Six vessels have already been dispatched across the galaxy searching for Earth-sized planets, all ending in failure. Riya’s team, Mission 7 or Vessel F, represents humanity’s last hope. They are tasked with landing on Planet K.O.I.442 or ‘Ash’ to determine if it could support human life.
As Riya struggles with fragmented memories, her past flashing sporadically through her mind as she tries to piece together her identity. Suddenly, Rita startles at the sharp clang of the airlock. A station alert blares: “Movement detected in Zone One.”
Riya ambushes the man, believing him to be an intruder coming to hurt her. But the intruder turns out to be Brion (Aaron Paul), whom Riya can’t recognize due to her memory loss. As she debates whether to trust him, Brion explains he received a distress call from her, prompting him to abandon his post on the Orbital to rescue her.
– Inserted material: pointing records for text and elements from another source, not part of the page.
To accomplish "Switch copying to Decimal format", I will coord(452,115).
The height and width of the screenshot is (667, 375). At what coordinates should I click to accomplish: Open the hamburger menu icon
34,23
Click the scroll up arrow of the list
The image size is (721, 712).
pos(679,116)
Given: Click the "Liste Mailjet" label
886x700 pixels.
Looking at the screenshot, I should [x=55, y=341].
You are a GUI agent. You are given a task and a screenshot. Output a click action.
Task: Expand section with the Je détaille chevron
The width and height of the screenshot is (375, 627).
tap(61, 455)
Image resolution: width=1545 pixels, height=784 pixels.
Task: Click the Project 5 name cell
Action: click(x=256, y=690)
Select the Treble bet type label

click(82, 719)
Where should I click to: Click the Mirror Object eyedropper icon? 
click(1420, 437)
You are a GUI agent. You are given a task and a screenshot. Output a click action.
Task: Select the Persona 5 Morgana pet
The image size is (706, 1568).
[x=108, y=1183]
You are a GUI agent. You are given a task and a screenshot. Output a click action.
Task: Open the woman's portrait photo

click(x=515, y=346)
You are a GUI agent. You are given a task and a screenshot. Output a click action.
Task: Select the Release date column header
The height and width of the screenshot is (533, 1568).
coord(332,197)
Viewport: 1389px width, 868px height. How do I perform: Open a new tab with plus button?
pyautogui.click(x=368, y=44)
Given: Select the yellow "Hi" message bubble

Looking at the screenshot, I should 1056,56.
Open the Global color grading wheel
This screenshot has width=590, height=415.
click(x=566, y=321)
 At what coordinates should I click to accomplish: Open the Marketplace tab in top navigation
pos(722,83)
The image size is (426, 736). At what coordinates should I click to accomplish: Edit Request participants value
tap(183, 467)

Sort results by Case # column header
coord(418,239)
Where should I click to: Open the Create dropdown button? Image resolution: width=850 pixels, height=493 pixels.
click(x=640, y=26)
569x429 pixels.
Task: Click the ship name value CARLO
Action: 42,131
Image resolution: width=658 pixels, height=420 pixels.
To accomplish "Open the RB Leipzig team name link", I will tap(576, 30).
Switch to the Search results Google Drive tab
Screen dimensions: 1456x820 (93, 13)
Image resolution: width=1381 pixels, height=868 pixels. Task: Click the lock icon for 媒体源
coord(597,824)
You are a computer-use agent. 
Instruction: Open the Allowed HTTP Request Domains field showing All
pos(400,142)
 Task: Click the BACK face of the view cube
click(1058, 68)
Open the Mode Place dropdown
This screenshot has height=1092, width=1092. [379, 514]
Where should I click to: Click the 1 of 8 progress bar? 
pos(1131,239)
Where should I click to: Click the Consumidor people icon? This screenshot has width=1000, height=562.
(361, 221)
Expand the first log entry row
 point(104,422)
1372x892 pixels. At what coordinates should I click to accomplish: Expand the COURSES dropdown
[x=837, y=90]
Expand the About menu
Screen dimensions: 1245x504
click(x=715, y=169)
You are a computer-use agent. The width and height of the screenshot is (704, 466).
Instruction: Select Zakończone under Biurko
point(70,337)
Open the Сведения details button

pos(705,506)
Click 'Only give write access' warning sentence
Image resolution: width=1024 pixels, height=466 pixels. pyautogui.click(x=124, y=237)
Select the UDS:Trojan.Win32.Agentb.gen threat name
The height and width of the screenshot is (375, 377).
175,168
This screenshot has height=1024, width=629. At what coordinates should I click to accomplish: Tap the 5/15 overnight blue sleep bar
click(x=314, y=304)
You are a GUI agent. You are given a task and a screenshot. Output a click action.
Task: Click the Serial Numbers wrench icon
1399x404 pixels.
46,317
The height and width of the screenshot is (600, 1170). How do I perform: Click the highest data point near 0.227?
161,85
In the message, he claims Riya warned that Clarke had suffered a psychotic break and turned against the crew.
Directed by American filmmaker and rapper Flying Lotus from a screenplay by Jonni Remmler, ASH is a visually impressive science fiction horror about an astronaut who wakes up on a distant planet with no memory of her identity or what happened.
Eiza González and Aaron Paul deliver compelling performances that sustain the film’s escalating tension. The production achieves memorable visual artistry, punctuated by disturbingly graphic depictions of bloody violence. Particularly noteworthy is the creature design, which combines nightmarish plausibility with a distinct aesthetic reminiscent of Resident Evil’s most iconic creations, resulting in genuinely unsettling horror.
However, I’m not sure whether the filmmaker intentionally hinted that Brion isn’t real, especially in the scene where Riya drags the dead crewmates outside the facility by herself while Paul only watches through the window.
While the narrative doesn’t break new ground and remains fairly predictable, the exceptional final act compensates for most of the film’s shortcomings.
ASH premiered at SXSW on 11 March 2025. The film was theatrically released in the United States on 21 March.